» **Page text**:
[START]

This includes the impact of the sale of Vawn at the beginning of December. And building off the success we had in 2025, we’ll be deploying an even larger redevelopment program in Lloydminster in 2026. Now turning to the Atlantic. At West White Rose, we’re currently conducting systems integration testing, and we’re in the final phase of commissioning. Our teams have done a fantastic job of safely progressing the scope in spite of particularly challenging weather in the North Atlantic. We’ve seen an abnormally severe winter storm season with waves as high as 17 meters and winds up to 170 kilometers per hour. Through this, our people have continued to make steady progress. We have completed the welding and coating of the platform legs and the main power generators are fully commissioned.

We also opened the living quarters on the top side prior to year-end, transitioning staff from using a flotel vessel to fully manning the platform. Now we’ve guided you to expect first oil in the second quarter. With the weather disruptions we’ve seen, that timeline will be tight but our people are determined and do incredible work as we push this forward at pace. Also in the offshore, in conjunction with our partners in Asia, we successfully extended the gas sales agreements in China for both Liwan 34-2 and Liwan 29-1 subsequent to the quarter. The extensions will enable sales through the end of the field’s production periods in 2034 and ’40, respectively. This increases sales volumes within our 5-year plan and add nearly $2 billion of incremental free cash flow to these assets over the life of the fields.

[END]

» **Source excerpt**:
[START]

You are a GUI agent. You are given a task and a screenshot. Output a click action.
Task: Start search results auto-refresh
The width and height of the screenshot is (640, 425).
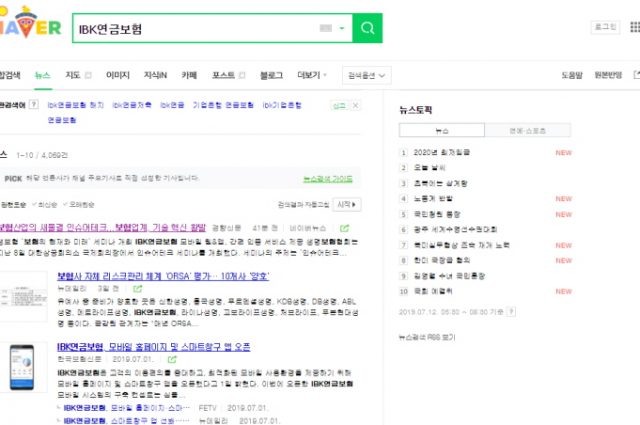pyautogui.click(x=346, y=204)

[END]

Answer these questions from the operations update:
1. Where will the larger redevelopment program be deployed in 2026?
2. How high did waves reach during the winter storm season in the North Atlantic?
3. In which quarter is first oil at West White Rose expected?
The data has no connection to the operations update.

1. Lloydminster
2. 17 meters
3. The second quarter